Risk allele is straightforward - it's the allele that contributes to disease occurrence. In complex disease research, risk alleles are often minor alleles, but exceptions exist. The concept of effect allele is similar - it's the allele whose effect on disease or phenotype we want to study, so it's usually the allele that contributes to the phenotype or disease. The "effect" column in association test results refers to the effect of the effect allele.
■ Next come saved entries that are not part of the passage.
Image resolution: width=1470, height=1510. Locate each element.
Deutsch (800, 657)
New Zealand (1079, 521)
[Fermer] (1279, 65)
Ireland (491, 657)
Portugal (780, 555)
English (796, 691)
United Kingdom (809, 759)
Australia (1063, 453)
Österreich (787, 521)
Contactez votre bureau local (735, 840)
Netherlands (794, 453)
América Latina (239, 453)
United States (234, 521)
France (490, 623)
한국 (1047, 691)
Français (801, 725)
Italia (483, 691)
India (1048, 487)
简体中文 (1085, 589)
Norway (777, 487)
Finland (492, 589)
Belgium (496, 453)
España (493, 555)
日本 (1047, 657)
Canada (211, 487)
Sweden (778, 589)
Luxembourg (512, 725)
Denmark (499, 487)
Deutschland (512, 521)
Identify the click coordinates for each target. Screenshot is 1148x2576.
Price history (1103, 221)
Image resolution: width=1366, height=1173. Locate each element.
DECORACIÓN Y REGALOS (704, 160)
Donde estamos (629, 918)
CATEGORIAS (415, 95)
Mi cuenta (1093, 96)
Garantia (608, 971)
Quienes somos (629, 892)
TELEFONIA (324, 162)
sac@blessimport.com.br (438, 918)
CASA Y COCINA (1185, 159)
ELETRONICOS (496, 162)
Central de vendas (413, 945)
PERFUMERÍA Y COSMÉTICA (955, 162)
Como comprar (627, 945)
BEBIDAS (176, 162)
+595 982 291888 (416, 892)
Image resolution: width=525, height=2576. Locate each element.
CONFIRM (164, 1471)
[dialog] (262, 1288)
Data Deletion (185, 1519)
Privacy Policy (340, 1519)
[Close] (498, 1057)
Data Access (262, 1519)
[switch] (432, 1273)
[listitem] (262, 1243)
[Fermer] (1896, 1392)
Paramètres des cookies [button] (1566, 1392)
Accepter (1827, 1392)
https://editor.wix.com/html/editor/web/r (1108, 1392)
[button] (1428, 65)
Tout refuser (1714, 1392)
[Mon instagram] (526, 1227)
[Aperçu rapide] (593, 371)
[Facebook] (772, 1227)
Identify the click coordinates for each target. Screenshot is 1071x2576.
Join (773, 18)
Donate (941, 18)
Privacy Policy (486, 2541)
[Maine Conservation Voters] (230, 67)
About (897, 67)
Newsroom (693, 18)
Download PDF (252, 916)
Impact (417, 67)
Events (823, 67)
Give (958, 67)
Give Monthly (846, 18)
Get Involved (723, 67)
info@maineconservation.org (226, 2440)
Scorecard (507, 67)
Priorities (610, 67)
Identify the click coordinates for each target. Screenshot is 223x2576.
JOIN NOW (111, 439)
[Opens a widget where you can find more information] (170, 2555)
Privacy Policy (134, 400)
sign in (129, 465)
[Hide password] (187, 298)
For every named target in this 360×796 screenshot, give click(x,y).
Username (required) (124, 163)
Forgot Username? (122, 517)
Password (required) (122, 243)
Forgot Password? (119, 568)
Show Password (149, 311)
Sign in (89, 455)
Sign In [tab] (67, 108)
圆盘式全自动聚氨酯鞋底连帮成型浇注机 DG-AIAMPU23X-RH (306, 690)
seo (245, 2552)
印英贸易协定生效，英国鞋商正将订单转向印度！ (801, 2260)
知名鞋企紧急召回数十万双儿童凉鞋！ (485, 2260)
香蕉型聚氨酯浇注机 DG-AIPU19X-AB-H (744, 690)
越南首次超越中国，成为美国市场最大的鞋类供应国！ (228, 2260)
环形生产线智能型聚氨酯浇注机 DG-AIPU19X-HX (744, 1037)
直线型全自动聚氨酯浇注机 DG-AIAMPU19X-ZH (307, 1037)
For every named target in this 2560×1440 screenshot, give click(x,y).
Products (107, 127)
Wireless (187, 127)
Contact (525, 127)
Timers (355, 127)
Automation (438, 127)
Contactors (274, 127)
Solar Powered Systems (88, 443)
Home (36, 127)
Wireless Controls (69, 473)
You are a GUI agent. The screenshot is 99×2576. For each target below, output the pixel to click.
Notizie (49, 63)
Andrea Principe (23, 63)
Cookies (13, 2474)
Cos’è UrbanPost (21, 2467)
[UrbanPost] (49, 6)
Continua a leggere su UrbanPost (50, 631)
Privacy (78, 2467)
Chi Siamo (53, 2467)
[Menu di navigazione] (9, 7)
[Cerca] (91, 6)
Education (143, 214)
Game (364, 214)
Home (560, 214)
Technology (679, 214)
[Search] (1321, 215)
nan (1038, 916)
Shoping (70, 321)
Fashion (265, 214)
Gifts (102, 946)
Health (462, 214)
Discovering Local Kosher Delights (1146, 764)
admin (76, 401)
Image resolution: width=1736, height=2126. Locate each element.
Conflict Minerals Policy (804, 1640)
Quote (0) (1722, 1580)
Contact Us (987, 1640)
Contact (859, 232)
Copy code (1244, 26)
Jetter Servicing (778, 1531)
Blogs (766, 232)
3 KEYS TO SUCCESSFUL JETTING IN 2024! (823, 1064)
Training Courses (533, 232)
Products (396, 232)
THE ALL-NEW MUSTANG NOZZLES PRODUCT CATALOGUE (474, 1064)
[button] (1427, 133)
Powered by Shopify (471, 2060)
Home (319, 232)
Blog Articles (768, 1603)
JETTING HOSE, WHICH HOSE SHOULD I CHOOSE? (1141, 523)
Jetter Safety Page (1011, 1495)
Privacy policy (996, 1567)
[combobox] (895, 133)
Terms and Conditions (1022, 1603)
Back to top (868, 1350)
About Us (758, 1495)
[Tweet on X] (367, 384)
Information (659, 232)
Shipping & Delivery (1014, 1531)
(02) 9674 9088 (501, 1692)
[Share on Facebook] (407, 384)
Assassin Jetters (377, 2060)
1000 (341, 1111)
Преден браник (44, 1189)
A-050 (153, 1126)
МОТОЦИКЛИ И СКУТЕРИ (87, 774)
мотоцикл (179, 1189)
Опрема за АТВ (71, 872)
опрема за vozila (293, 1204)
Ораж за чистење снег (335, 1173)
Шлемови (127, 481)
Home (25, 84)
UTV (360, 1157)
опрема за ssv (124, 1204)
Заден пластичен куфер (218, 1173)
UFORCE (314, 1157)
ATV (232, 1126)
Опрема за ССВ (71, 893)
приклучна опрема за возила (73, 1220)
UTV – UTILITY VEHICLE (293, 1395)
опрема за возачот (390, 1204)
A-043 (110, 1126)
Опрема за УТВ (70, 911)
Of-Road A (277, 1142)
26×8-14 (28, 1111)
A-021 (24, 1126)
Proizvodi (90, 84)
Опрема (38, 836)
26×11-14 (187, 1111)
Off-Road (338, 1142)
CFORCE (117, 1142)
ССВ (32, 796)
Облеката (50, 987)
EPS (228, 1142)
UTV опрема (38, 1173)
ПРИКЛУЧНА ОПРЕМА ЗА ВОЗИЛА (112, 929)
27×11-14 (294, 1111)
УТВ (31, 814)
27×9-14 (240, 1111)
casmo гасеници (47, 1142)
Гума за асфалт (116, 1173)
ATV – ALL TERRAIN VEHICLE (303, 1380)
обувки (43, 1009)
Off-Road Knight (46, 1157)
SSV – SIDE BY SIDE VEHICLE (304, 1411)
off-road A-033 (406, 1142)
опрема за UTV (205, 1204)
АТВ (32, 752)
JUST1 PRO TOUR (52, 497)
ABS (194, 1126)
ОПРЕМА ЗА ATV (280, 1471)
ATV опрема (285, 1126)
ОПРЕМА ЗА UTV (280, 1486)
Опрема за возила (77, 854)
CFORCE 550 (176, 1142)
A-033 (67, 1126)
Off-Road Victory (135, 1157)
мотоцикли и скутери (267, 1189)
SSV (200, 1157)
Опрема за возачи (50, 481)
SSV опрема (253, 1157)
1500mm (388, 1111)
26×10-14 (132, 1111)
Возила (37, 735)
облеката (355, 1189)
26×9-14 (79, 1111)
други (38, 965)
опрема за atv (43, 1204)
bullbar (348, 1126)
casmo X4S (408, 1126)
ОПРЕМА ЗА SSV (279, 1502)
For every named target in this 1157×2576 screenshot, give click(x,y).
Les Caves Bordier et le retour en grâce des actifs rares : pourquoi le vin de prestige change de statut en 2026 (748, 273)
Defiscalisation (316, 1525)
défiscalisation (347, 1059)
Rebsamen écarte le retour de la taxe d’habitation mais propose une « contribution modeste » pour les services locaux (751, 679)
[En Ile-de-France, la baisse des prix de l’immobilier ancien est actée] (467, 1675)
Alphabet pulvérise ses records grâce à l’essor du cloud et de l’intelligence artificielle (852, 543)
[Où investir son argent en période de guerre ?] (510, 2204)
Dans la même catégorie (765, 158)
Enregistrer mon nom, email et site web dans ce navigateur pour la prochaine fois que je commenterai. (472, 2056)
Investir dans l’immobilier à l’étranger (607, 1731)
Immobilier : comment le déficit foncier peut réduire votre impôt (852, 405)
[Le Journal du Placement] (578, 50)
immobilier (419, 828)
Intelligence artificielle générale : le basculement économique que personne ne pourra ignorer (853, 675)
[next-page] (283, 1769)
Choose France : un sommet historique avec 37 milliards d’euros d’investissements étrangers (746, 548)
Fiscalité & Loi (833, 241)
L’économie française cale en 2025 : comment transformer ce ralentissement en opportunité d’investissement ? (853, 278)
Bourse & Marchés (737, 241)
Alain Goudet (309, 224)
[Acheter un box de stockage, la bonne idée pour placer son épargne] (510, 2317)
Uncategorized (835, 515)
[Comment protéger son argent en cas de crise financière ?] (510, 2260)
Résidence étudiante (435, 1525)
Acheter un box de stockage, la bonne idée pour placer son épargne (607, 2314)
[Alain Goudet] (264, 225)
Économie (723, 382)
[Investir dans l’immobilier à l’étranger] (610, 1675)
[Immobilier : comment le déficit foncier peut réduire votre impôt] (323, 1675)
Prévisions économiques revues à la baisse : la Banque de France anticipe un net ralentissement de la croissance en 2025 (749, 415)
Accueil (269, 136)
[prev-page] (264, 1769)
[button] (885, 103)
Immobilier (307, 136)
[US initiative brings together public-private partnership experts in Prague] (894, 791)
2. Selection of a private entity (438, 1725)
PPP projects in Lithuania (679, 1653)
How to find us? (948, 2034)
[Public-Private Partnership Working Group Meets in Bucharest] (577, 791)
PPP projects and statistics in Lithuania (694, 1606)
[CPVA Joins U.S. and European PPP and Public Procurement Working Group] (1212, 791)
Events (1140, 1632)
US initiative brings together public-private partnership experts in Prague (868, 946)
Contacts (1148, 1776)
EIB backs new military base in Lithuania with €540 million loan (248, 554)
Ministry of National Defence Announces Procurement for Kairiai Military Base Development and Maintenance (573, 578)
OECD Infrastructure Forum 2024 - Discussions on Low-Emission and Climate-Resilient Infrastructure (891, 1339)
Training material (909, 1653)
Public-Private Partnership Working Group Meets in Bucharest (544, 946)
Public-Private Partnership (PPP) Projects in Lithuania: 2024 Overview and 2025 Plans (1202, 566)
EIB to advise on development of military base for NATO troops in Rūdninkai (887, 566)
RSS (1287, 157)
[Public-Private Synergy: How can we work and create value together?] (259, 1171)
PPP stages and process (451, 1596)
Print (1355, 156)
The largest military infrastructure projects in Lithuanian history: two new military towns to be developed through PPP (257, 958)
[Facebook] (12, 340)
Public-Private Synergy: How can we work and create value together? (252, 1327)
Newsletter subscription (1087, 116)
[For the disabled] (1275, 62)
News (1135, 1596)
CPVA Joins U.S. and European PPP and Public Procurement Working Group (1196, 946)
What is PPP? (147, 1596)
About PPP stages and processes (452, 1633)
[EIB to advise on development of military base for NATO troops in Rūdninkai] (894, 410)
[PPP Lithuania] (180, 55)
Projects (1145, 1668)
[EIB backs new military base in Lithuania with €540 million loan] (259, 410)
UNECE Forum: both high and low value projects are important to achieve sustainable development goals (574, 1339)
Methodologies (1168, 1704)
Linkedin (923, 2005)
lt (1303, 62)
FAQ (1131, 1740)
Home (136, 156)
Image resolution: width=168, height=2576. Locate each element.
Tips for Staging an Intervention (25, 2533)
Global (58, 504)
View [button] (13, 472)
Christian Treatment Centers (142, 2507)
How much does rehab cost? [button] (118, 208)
Additional Allele Naming Conventions

Allele0 and Allele1

Allele0 and Allele1 use 0-indexed numbering:

  • Allele0: Typically refers to the reference allele
  • Allele1: Typically refers to the alternative allele

Caveats:

  • The numbering is 0-indexed, where the reference allele is always index 0
  • Alternative alleles are numbered sequentially (1, 2, 3... for multi-allelic sites)
  • This convention does not indicate frequency - Allele0 may be major or minor depending on the population
  • Always verify what Allele0 and Allele1 represent in your specific dataset or software

Allele1 and Allele2 (A1/A2)

A1 and A2 are numeric designations for the two alleles at a bi-allelic site:

  • A1: Often refers to the minor allele (lower frequency) in frequency-based systems
  • A2: Often refers to the major allele (higher frequency) in frequency-based systems

Caveats:

  • A1/A2 designation is often frequency-based and may differ from reference/alternative alleles
  • Some software may automatically reorder alleles based on frequency, so A1/A2 do not necessarily correspond to reference/alternative alleles in the reference genome
  • The meaning of A1/A2 can vary between software and datasets - always check the documentation or frequency information to understand which is which
  • A1 is not always the minor allele - it depends on the convention used by the specific software or dataset

Derived Allele

Derived allele is an evolutionary concept:

  • Derived allele: The allele that arose from a mutation from the ancestral state
  • Ancestral allele: The allele that was present in the common ancestor (often inferred from outgroup species)

Caveats:

  • Derived alleles are not necessarily minor alleles - they can be major alleles in some populations
  • The derived allele frequency (DAF) can range from 0 to 1, unlike MAF which is capped at 0.5
  • The ancestral allele is often used as a proxy for the reference allele in some contexts, but they are distinct concepts - the reference genome may not always match the ancestral state
  • Ancestral/derived information requires phylogenetic inference and may have uncertainty, especially for older mutations or when outgroup information is limited
  • The same allele can be ancestral in one population but derived in another, depending on the evolutionary history

Summary

Understanding these three groups of concepts will help you navigate allele terminology with confidence:

Concept Group Definition Basis Key Caveat
Major/Minor Major: highest frequency allele
Minor: second highest frequency allele
Frequency in a specific population Population-specific; may differ from reference/alternative
Reference/Alternative Reference: allele in reference genome
Alternative: other alleles at that position
Reference genome Unrelated to frequency; reference may be minor in some populations
Reference/Risk/Effect Reference: non-risk/non-effect allele (baseline)
Risk/Effect: allele with effect on phenotype
GWAS association testing context Meaning varies by software; check effect size interpretation

Important reminders:

Common Misconception Reality
Major = Reference They can differ - reference is genome-based, major is frequency-based
Minor = Risk/Effect They can differ - risk/effect is context-dependent
Reference allele meaning is consistent Always check what effect size refers to in your software
Naming conventions are standardized Allele naming is highly inconsistent - always check source documentation
- Modern best practice: align reference allele in association testing with reference genome for consistency

Critical Reminder

Due to the inconsistent naming conventions across software and databases, always verify allele designations by checking the documentation of your specific data source or software. Do not assume naming conventions are universal.